Kadin Kepri Soroti Tiga Masalah Utama Pariwisata: Travel Ilegal, Tiket Feri Mahal, dan Fasilitas Bandara

Penulis: Maruli Sinaga  •  Kamis, 09 Juli 2026 | 16:08:01 WIB
Wakil Ketua Umum Kadin Kepri pimpin forum bahas persoalan pariwisata di Tanjungpinang.

TANJUNGPINANG — Wakil Ketua Umum Bidang Pariwisata Kadin Kepri, Edi R. Surbakti, memimpin langsung forum yang dihadiri perwakilan ASITA, ASPPI, ASTINDO, IPI, PUTRI, dan pelaku industri pariwisata lainnya. Pertemuan ini merupakan agenda awal kepengurusan Kadin Kepri yang baru, setelah dikukuhkan pada 16 Juni 2026 oleh Ketua Umum Kadin Indonesia, Anindya Novyan Bakrie.

“Kadin sebagai induk dunia usaha perlu hadir dan menyikapi perkembangan sektor pariwisata di Kepulauan Riau,” kata Edi usai memimpin rapat.

Tiga Persoalan Utama yang Disorot Pelaku Usaha

Para pelaku usaha yang tergabung dalam forum tersebut menyoroti tiga persoalan utama. Pertama, maraknya agen perjalanan wisata freelance yang diduga belum memiliki legalitas usaha. Mereka menilai kondisi ini perlu segera diatur melalui regulasi yang jelas agar tercipta persaingan usaha yang sehat.

Kedua, peserta rapat mengusulkan penataan fasilitas drop off dan pick up di bandara maupun pelabuhan internasional dan domestik. Fasilitas yang lebih ramah terhadap wisatawan dinilai penting untuk meningkatkan pengalaman pertama wisatawan saat tiba di Kepri.

Ketiga, masih tingginya harga tiket feri internasional menuju Kepulauan Riau menjadi keluhan yang mengemuka. Para pelaku usaha juga mendorong agar seluruh pintu masuk internasional di Kepri dilengkapi layanan Visa on Arrival (VoA) maupun kebijakan bebas visa bagi negara-negara tertentu.

Kepri Gerbang Wisatawan Mancanegara, Daya Saing Harus Dijaga

Edi menambahkan, Kepulauan Riau memiliki posisi strategis sebagai salah satu gerbang utama wisatawan mancanegara ke Indonesia. Saat ini, Kepri menjadi daerah penyumbang kunjungan wisatawan mancanegara terbesar ketiga secara nasional.

“Kami ingin pariwisata di Kepulauan Riau terus berkembang dan memberikan pelayanan terbaik kepada wisatawan, mulai dari kedatangan, selama berada di daerah tujuan, hingga kembali ke daerah asal dengan pengalaman yang berkesan,” ujarnya.

Menurut Edi, sektor pariwisata memiliki efek berganda (multiplier effect) karena mampu menggerakkan berbagai sektor ekonomi, seperti perhotelan, restoran, transportasi, UMKM, usaha suvenir, hingga jasa hiburan. Oleh karena itu, sinergi seluruh pemangku kepentingan dinilai penting untuk menjaga daya saing sektor pariwisata Kepri.

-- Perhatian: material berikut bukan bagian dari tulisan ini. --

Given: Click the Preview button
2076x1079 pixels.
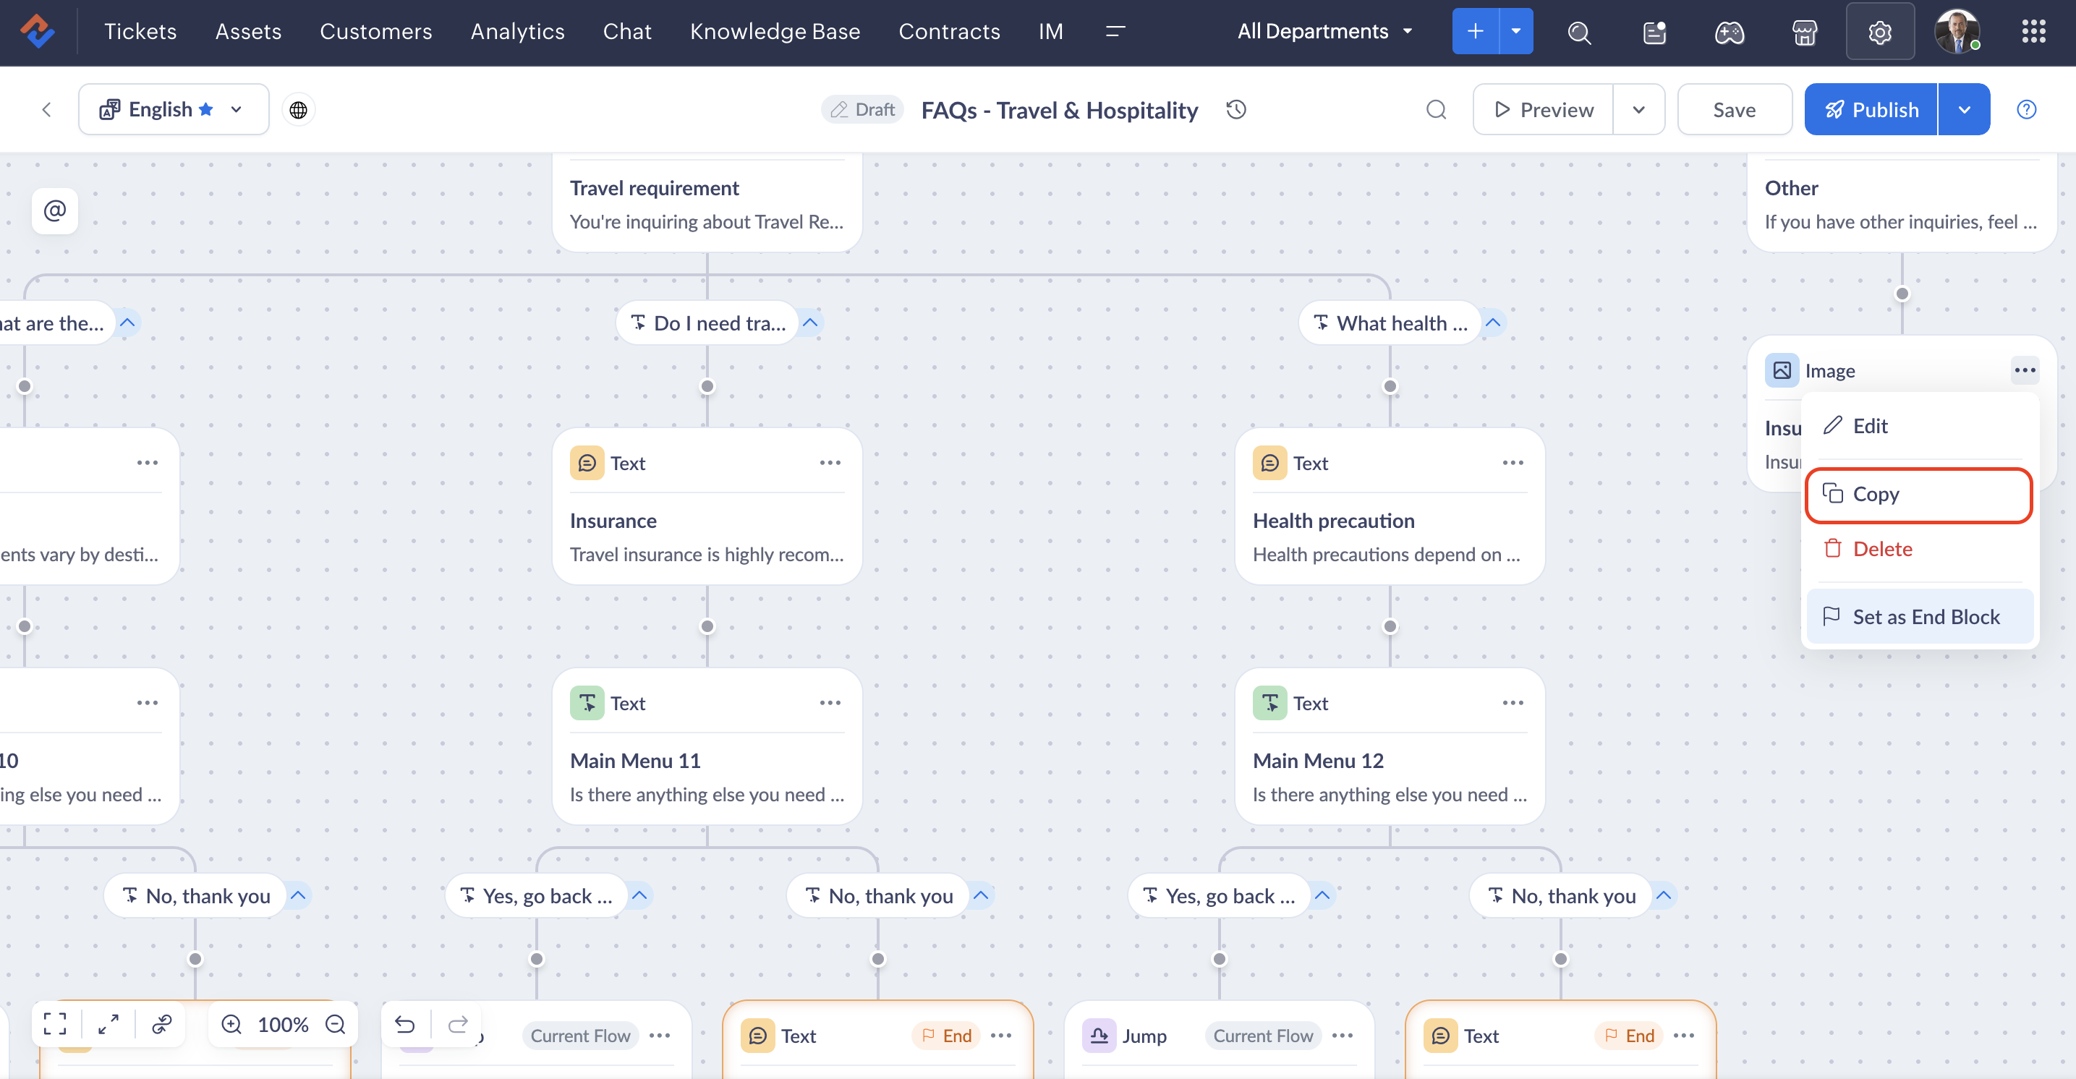Looking at the screenshot, I should [1542, 110].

Revitalisasi Badan Pariwisata Juga Direkomendasikan

Selain tiga isu utama, forum tersebut juga merekomendasikan pembentukan dan revitalisasi Badan Pariwisata baik di tingkat provinsi maupun kabupaten/kota. Langkah ini diharapkan dapat memperkuat koordinasi dan pengelolaan sektor pariwisata secara lebih terpadu.

Kadin Kepri berkomitmen mendorong terwujudnya pariwisata Kepulauan Riau yang berkualitas, berkelanjutan, dan berdaya saing. “Kami ingin pariwisata di Kepulauan Riau terus berkembang dan memberikan pelayanan terbaik kepada wisatawan,” tegas Edi.

Reporter: Maruli Sinaga
Sumber: riaukepri.com This article was automatically rewritten by AI based on the source above without altering the facts of the original article.